### ASSIGNMENT
Exact copies of all the records are to be output.

>>>>

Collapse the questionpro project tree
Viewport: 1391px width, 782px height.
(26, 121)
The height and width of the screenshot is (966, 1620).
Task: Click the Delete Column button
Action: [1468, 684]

<<<<

### FINISHED TASK
Collapse the questionpro project tree
Viewport: 1391px width, 782px height.
(26, 121)
The height and width of the screenshot is (966, 1620).
Task: Click the Delete Column button
Action: [1468, 684]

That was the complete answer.